Die Regierung von Serbien hat in ihrer letzten Sitzung der Privatisierung des öffentlichen Unternehmens „Jat Airways“ (Jat Airways) zugestimmt, indem sie mehrere Beschlüsse gefasst hat, die den Beginn dieser Privatisierung ermöglichen. Die Bekanntgabe der Ausschreibung wird bis Ende der Woche erwartet, doch die Frage bleibt, wer jetzt ein Unternehmen mit der ältesten Flotte in Europa, einer Schuldenlast von 209 Millionen Euro und kurz vor der Ratifizierung des Open Skies-Abkommens möchte.
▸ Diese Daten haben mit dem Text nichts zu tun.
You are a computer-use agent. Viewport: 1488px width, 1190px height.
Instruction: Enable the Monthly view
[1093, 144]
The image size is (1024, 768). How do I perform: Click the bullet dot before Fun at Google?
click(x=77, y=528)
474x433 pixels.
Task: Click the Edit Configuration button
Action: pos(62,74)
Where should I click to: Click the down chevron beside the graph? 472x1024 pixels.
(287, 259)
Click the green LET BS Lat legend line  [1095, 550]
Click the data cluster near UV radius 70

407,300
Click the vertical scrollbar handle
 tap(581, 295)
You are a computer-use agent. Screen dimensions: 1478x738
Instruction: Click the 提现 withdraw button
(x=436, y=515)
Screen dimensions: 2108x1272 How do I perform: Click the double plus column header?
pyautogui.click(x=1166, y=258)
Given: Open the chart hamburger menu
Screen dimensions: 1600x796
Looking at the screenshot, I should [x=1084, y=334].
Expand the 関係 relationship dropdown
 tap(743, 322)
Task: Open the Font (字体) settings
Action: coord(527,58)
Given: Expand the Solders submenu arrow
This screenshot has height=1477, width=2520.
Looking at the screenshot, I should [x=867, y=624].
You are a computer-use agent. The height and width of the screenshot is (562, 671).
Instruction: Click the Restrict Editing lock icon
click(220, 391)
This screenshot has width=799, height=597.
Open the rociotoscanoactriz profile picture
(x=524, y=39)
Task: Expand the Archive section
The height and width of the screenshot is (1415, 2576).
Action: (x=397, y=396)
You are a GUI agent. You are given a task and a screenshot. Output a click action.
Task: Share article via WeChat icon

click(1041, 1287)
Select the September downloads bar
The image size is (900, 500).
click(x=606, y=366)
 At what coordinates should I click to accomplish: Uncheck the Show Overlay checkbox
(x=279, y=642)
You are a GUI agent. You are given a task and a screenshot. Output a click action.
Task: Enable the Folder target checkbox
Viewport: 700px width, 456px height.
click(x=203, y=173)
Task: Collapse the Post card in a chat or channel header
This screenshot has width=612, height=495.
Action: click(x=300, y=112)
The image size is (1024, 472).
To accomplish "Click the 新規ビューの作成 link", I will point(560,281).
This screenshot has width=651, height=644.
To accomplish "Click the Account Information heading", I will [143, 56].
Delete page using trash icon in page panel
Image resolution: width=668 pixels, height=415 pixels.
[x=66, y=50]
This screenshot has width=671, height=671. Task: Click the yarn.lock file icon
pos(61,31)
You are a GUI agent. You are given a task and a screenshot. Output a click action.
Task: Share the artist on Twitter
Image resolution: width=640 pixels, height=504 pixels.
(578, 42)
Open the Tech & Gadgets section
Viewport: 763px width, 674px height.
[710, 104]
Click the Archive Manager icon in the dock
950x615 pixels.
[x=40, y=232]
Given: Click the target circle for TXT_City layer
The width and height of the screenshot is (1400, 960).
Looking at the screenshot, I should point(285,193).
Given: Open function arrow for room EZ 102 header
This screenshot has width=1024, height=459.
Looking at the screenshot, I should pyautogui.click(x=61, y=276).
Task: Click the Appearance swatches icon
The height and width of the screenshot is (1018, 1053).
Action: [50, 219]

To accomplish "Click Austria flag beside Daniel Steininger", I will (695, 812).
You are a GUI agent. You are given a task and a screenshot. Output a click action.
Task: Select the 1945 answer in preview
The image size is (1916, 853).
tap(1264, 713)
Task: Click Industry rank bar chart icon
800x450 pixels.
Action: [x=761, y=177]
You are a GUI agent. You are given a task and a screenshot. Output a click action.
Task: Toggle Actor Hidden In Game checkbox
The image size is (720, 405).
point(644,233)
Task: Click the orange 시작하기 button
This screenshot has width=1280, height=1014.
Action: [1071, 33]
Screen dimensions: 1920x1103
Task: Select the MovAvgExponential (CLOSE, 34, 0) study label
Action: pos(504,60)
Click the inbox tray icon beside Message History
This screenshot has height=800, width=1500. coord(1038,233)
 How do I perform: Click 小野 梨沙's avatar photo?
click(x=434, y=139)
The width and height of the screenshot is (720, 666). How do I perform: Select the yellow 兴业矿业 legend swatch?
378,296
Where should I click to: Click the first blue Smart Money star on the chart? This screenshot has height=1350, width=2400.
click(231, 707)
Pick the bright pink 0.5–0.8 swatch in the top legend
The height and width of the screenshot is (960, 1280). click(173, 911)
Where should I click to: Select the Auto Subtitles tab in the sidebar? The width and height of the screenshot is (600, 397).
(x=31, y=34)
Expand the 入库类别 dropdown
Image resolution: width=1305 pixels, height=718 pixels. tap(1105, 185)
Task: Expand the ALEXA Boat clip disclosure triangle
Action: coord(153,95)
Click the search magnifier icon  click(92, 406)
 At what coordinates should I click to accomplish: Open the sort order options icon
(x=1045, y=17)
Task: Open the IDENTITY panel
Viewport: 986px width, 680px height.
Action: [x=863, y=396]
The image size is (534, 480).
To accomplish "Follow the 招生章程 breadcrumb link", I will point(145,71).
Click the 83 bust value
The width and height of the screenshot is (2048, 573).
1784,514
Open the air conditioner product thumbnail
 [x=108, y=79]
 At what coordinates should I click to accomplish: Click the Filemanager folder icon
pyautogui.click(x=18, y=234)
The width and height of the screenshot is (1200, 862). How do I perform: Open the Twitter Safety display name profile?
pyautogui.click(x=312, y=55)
Im September des letzten Jahres wählte die Regierung von Serbien ein Konsortium unter der Leitung der amerikanischen Investmentbank Rothschild als Privatisierungsberater für die Fluggesellschaft Jat Airways aus. Seit diesem Moment gibt es ständige Spekulationen über das Datum der Bekanntgabe der Ausschreibung für das einst renommierte Unternehmen, das, um es klar zu sagen, vor der Schließung oder Übernahme für einen symbolischen Betrag im einstelligen Euro-Bereich steht. Saša Vlaisavljević, der Direktor von Jat, warnt seit Jahresbeginn, dass es der letzte Moment sei, um die Ausschreibung zur Privatisierung bekannt zu geben, sodass fast jeder Monat in diesem Jahr mit Ankündigungen zur Ausschreibung gekennzeichnet war.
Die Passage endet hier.